INNOVATIONS IN LIPOSOMAL DRUG DELIVERY: A COMPREHENSIVE REVIEW OF STRUCTURE, PREPARATION, APPLICATIONS, AND THERAPEUTIC POTENTIAL

INNOVATIONS IN LIPOSOMAL DRUG DELIVERY: A COMPREHENSIVE REVIEW OF STRUCTURE, PREPARATION, APPLICATIONS, AND THERAPEUTIC POTENTIAL

Junaid Ahmad Dar, Satpal Kushwaha, Ranjan Kumar Singh * and Tanya Sharma

Faculty of Pharmaceutical Sciences, Mewar University, Gangrar, Chittorgarh, Rajasthan, India.

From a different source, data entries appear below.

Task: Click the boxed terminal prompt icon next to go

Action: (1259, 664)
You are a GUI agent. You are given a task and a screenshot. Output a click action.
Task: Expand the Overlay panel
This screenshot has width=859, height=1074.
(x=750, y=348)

ABSTRACT: Liposomes are spherical vesicles with one or more concentric peel of phospholipid bilayers enclosing an aqueous core. Liposomes, which can be nontoxic or biodegradable, are a strong delivery system of tranches of drugs. Liposomes (or lipid vesicles) are a type of platform with different applications, for example as carriers that take drugs or other macromolecules into the bodies of humans and animals. The review covers traditional and advanced methods of liposomal preparation and stresses how these methods influence the marketability of liposomes. The review emphasises the need for research on properties of lecithin and modulators, which may improve the stability of liposomes. At present, liposomal vesicles are utilised to enhance the therapeutic efficacy of active compounds and to facilitate the controlled release of pharmaceuticals, thereby extending the biological half-life or diminishing the toxicity of the active ingredients. This paper looks at the latest changes in the way liposomal systems work, especially those that have happened in the last ten years. The procedures for system preparation, characterisation, and application are delineated. The text also talks about ways to change the surface of liposomes and how active substances are delivered.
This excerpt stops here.